A educação do paciente e a checagem se as informações foram compreendidas pelo doente também foram novidades no instituto que vieram com o selo. "Ele precisa entender o termo de consentimento, saber como será a reabilitação e os remédios que precisa usar."

A educação também é extensiva ao acompanhante do doente. "Ele é orientado a não ajudar o vizinho para não levar infecção para o outro. Tem que chamar a enfermagem e a enfermagem tem que atender."

O processo de acreditação levou o hospital a rever hábitos. Não era incomum, por exemplo, doentes crônicos deixarem de lado a medicação que tomavam em casa enquanto se recuperavam de uma cirurgia no hospital. Agora, a atenção está redobrada.

Hemorio
O Hemorio (instituto estadual de hematologia) foi o primeiro hospital público do país a conquistar o selo da JCI, ainda em 2000. De lá para cá, já foi recertificado três vezes.

Segundo Clarisse Lobo, diretora-geral do Hemorio, antes do selo, várias normativas não estavam bem estabelecidas nas relações médico-paciente. "A necessidade de pactuar com o paciente o que vai ser feito como terapêutica e o nível de sofrimento não eram situações culturalmente implantadas."

Ela afirma que, mesmo com a continuidade do processo de qualidade hospitalar, não se pode garantir que não haja erro. "Os seres humanos são falíveis. O importante é documentar, garantir que ele [o erro] seja rapidamente identificado e que pessoas que participam do processo cuidem para que ele não aconteça de novo."

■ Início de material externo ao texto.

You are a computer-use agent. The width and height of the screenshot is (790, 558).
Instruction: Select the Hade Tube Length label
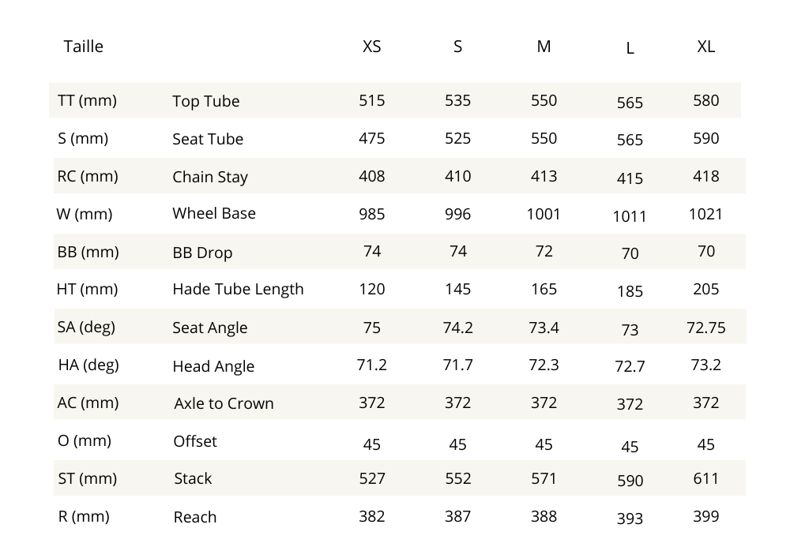(238, 289)
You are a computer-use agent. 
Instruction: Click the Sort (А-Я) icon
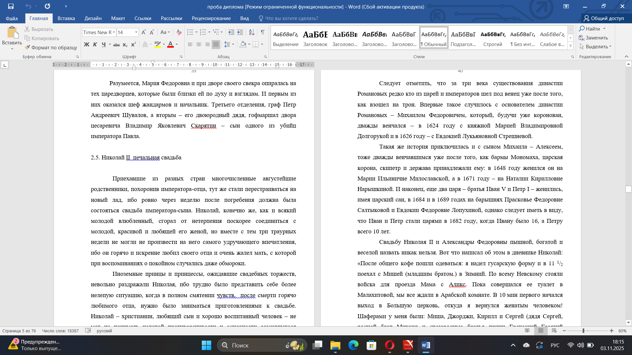pos(251,32)
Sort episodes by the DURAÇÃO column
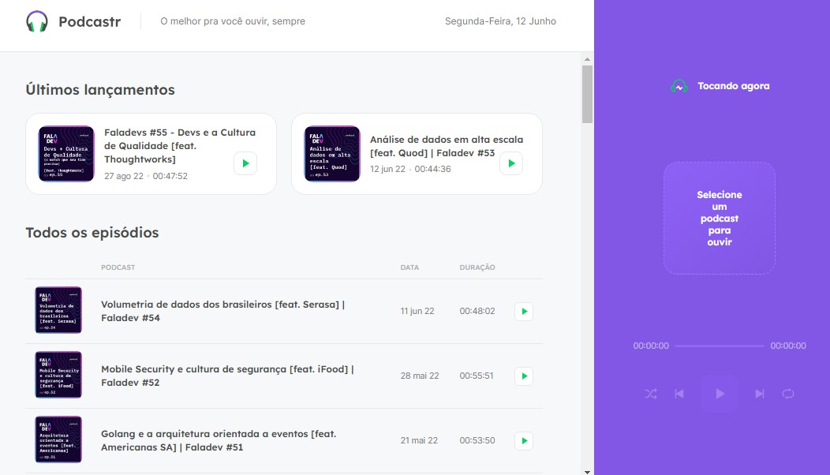The image size is (830, 475). 477,267
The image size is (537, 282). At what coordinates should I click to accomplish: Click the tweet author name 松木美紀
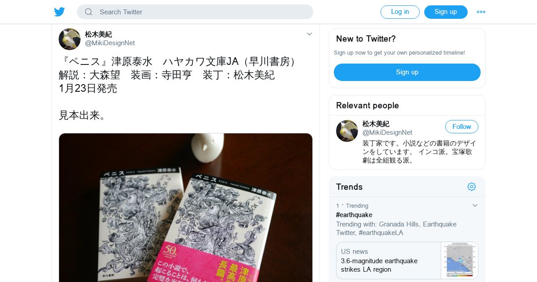point(98,34)
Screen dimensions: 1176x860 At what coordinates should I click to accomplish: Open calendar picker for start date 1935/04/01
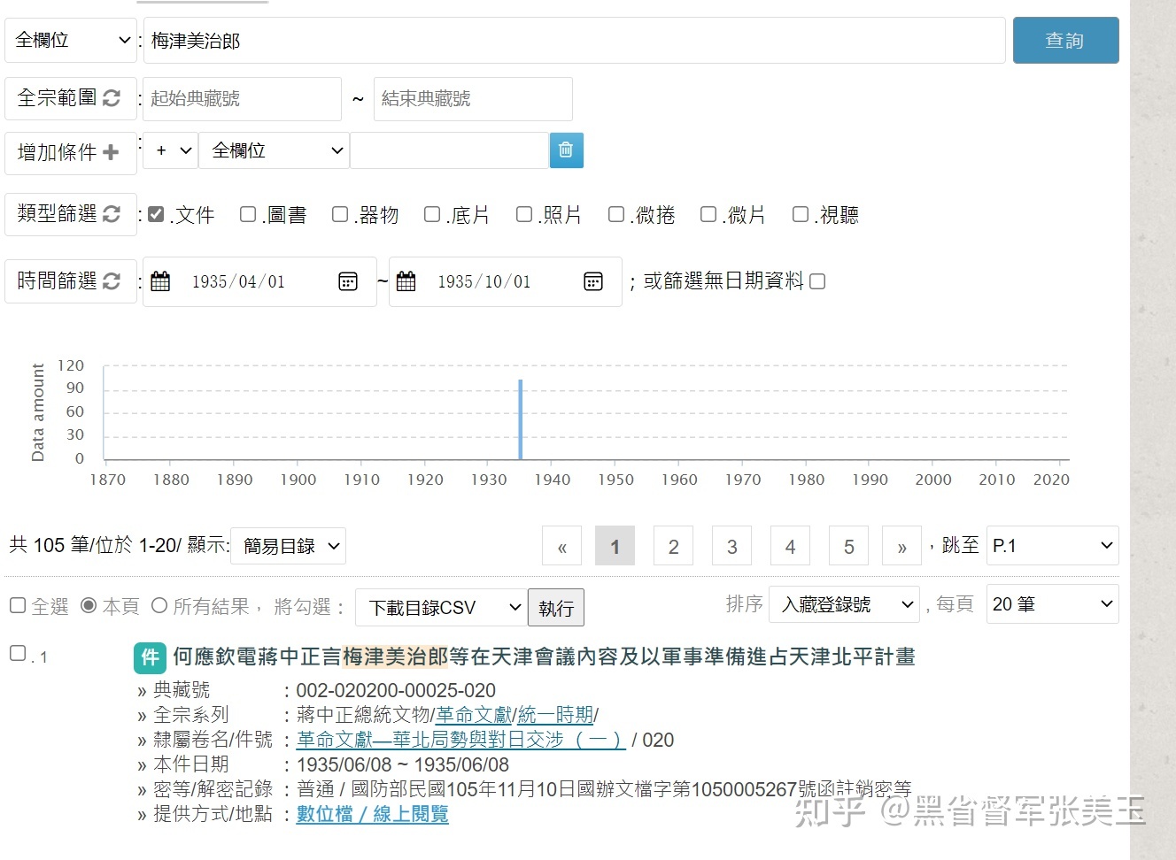[348, 281]
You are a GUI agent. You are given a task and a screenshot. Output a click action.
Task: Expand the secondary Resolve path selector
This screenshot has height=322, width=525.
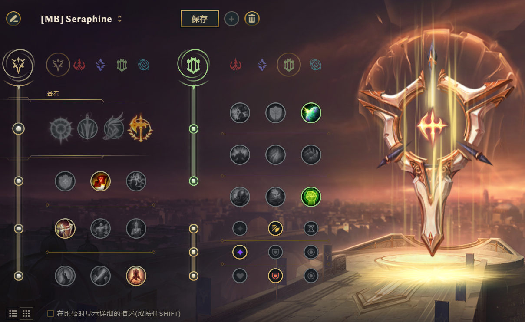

Lobo faz um paralelo do erro dentro do hospital ao acidente entre o jato Legacy e o Boeing 737-800 da Gol, em setembro último. "É uma sucessão de erros. Se o processo não for corrigido, corre-se o risco de voltar a acontecer. Em vez de esconder debaixo do tapete, é preciso sentar, corrigir e monitorar a situação. É a única saída."

Entre as mudanças ocorridas no hospital, foram colocadas cortinas de separação entre as enfermarias para garantir privacidade aos doentes, e as camas ganharam grades para evitar quedas.